ScientISST MOVE: Annotated Multimodal Naturalistic Dataset Recorded During Everyday Life Activities Using Wearable Devices
Authors/Creators
- 1. Instituto Superior Técnico
- 2. Instituto de Telecomunicações
Description
A multi-modality, multi-activity, and multi-subject dataset of wearable biosignals.
Modalities: ECG, EMG, EDA, PPG, ACC, TEMP
Main Activities: Lift object, Greet people, Gesticulate while talking, Jumping, Walking, and Running
Cohort: 17 subjects (10 male, 7 female); median age: 24
Devices: 2x ScientISST Core + 1x Empatica E4
Body Locations: Chest, Abdomen, Left bicep, wrist and index finger
No filter has been applied to the signals, but the correct transfer functions were applied, so the data is given in relevant unis (mV, uS, g, ºC).
========
There are three formats available:
a) LTBio's Biosignal files. Should be open like:
x = Biosignal.load(path)
LTBio Package: https://pypi.org/project/LongTermBiosignals/
Under the directory biosignal, the following tree structure is found: subject/x.biosignal, where subject is the subject’s code, and x is any of the following { acc_chest, acc_wrist, ecg, eda, emg, ppg, temp }. Each file includes the signals recorded from every sensor that acquires the modality after which the file is named, independently of the device.

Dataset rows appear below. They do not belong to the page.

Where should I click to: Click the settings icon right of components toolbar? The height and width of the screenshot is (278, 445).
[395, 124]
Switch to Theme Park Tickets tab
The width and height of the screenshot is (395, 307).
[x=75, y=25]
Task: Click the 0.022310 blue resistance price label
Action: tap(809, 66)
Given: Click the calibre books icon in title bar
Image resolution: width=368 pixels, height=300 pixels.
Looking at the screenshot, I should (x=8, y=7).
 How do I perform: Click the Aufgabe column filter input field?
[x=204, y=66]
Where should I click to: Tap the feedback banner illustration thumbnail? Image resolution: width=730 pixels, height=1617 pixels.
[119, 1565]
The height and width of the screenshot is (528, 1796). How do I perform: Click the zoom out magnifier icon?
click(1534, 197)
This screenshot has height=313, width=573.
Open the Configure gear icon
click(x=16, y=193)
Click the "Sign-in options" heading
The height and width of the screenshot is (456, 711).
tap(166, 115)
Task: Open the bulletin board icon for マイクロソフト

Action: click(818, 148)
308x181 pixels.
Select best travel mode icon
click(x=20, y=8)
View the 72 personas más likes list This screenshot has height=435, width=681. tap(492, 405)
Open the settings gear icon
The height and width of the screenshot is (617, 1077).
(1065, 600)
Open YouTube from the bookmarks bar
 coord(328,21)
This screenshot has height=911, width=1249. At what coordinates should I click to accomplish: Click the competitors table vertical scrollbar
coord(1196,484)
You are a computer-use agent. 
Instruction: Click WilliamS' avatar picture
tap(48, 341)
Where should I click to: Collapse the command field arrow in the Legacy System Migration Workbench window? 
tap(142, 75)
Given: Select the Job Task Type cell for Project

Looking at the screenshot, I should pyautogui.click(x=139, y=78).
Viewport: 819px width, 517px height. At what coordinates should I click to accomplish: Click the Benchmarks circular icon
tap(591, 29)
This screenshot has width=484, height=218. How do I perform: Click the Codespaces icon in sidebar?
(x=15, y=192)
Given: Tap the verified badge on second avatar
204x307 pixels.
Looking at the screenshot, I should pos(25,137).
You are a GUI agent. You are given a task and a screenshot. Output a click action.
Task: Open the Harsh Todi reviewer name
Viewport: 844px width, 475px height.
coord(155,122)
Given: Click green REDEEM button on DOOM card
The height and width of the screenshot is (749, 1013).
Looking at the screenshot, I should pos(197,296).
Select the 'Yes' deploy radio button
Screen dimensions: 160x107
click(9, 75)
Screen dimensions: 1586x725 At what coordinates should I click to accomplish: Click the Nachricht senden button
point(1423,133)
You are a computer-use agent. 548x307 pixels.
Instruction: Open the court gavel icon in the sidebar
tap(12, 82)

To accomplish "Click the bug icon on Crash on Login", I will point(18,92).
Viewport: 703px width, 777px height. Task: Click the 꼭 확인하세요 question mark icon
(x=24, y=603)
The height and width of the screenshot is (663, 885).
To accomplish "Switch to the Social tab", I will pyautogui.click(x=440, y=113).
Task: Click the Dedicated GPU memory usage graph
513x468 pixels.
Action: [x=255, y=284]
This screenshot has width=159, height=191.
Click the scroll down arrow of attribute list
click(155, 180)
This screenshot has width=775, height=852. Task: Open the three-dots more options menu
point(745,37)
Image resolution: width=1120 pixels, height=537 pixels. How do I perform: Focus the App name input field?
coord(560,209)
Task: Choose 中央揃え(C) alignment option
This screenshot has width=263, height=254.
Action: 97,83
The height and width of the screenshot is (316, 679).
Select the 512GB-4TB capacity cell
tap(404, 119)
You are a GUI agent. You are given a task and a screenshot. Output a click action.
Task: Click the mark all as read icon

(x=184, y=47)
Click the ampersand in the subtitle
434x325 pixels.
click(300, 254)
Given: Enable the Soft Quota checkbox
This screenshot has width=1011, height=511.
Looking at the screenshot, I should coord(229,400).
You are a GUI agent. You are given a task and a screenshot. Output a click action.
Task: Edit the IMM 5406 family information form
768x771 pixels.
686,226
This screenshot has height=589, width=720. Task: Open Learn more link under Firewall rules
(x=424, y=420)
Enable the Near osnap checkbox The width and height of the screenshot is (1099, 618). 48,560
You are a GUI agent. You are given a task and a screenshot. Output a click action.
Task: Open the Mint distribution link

Channels, activities and time intervals can be easily indexed with the index operator []: https://ltbio.readthedocs.io/en/latest/learn/basic/ltbio101.html
A sneak peak of the signals can also be quickly plotted with: x.preview.plot()
Any Biosignal can be easily converted to NumPy arrays or DataFrames, if needed.
b) CSV files. Can be open like:
x = pandas.read_csv(path)
Pandas Package: https://pypi.org/project/pandas/
These files can be found under the directory csv, named as subject.csv, where subject is the subject’s code. There is only one file per subject, containing their full session and all biosignal modalities. When read as tables, the time axis is in the first column, each sensor is in one of the middle columns, and the activity labels are in the last column. In each row are the samples of each sensor, if any, at each timestamp. At any given timestamp, if there is no sample for a sensor, it means the acquisition was interrupted for that sensor, which happens between activities, and sometimes for short periods during the running activity. Also in each row, on the last column, is one or more activity labels, if an activity was taking place at that timestamp. If there are multiple annotations, the labels are separated by commas (e.g 'run,sprint'). If there are no annotations, the column is empty for that timestamp.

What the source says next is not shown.